**Dataset excerpt**:

>>>>

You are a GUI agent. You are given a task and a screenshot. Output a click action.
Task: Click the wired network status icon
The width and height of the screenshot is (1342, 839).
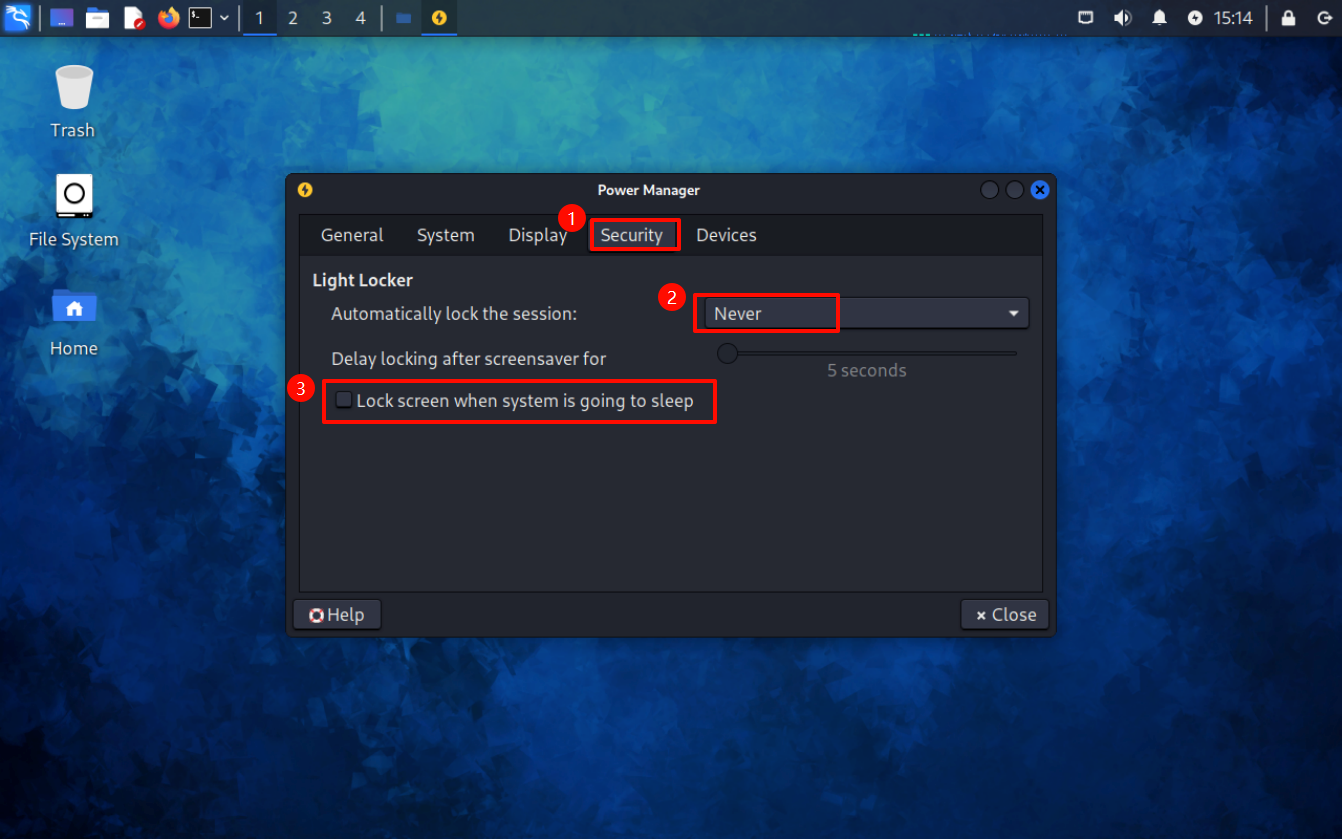point(1086,18)
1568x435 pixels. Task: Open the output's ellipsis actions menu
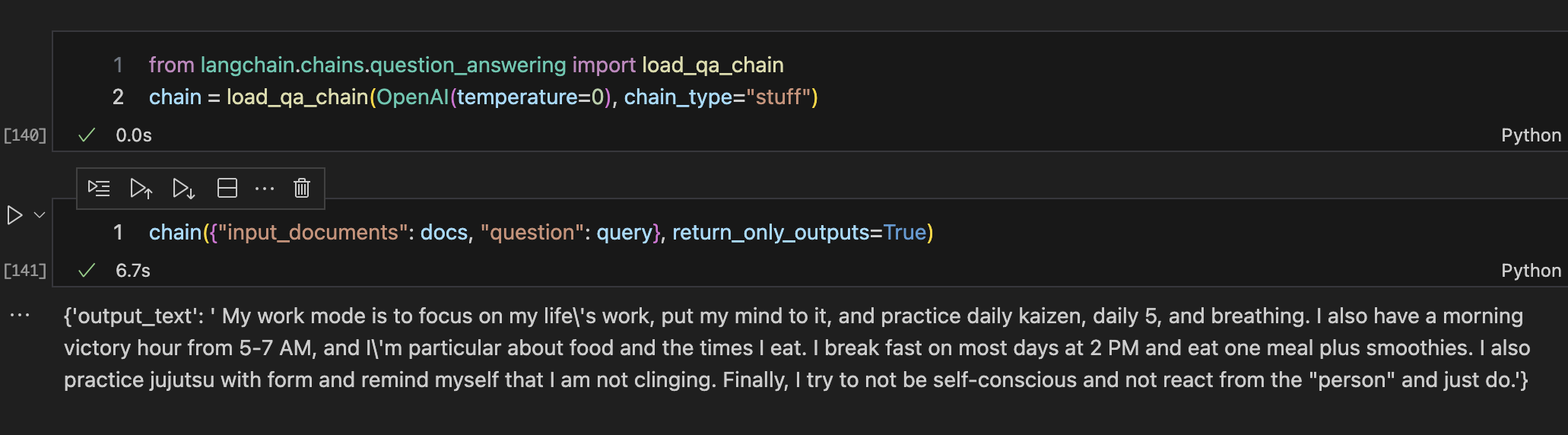pyautogui.click(x=20, y=315)
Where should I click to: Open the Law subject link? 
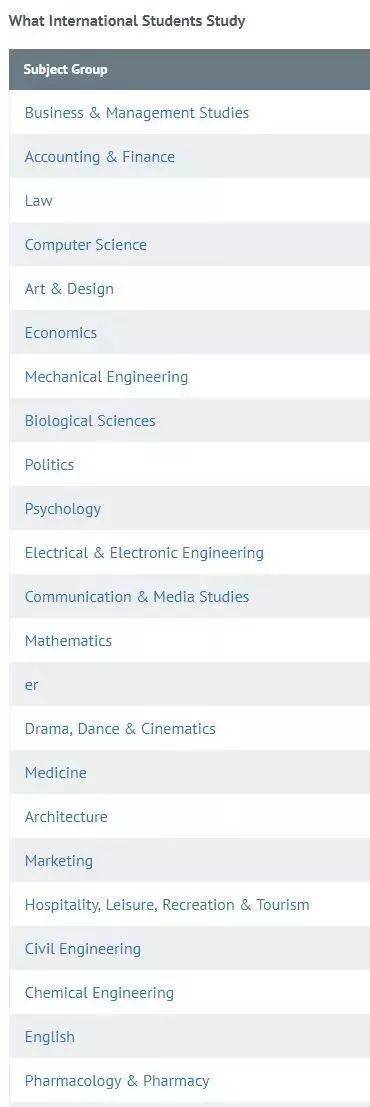tap(38, 201)
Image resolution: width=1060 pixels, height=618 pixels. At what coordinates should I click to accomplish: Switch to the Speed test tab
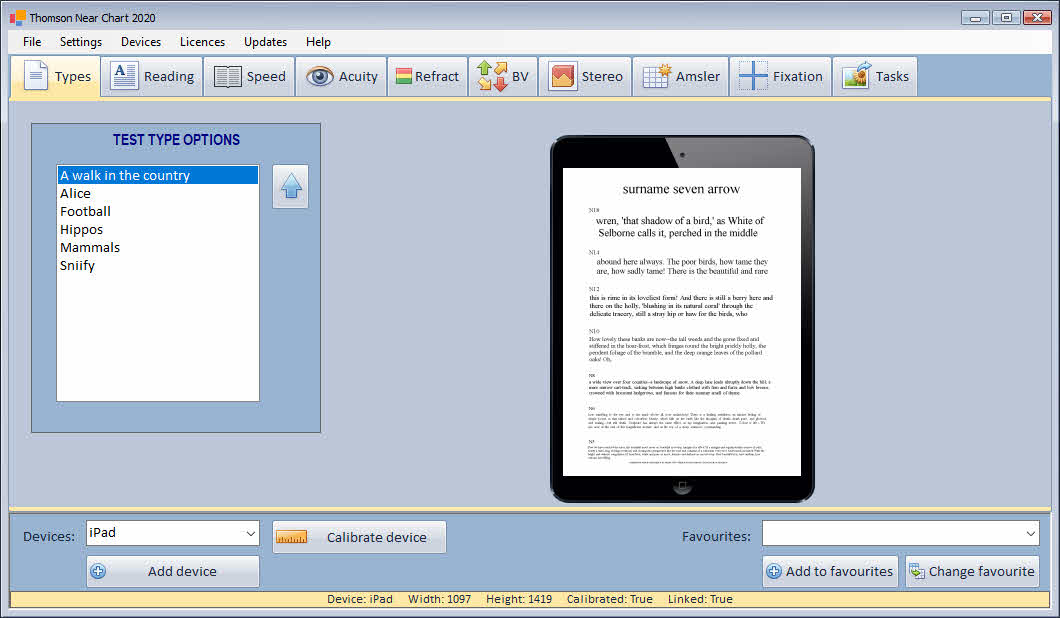(250, 77)
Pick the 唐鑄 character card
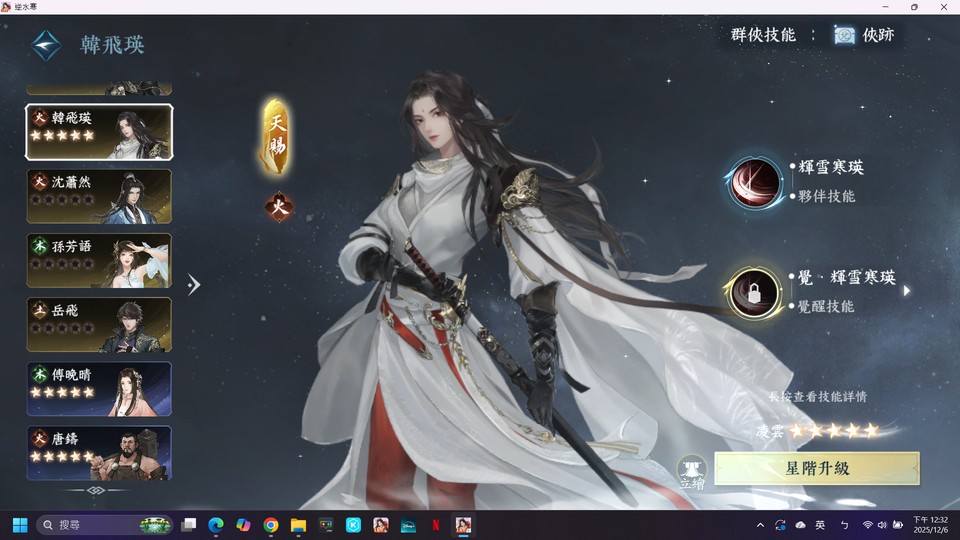The image size is (960, 540). pyautogui.click(x=99, y=452)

<<<<

**Directive**:
Turn each line of the material above into a row of a Markdown table with the columns "No." and "Line," and skip any blank lines. Leave the pictures out.

**Expected output**:
| No. | Line |
|---|---|
| 1 | You are a GUI agent. You are given a task and a screenshot. Output a click action. |
| 2 | Task: Click the wired network status icon |
| 3 | The width and height of the screenshot is (1342, 839). |
| 4 | point(1086,18) |
| 5 | 1568x435 pixels. Task: Open the output's ellipsis actions menu |
| 6 | pyautogui.click(x=20, y=315) |
| 7 | Where should I click to: Open the Law subject link?  |
| 8 | tap(38, 201) |
| 9 | Image resolution: width=1060 pixels, height=618 pixels. At what coordinates should I click to accomplish: Switch to the Speed test tab |
| 10 | (250, 77) |
| 11 | Pick the 唐鑄 character card |
| 12 | The image size is (960, 540). pyautogui.click(x=99, y=452) |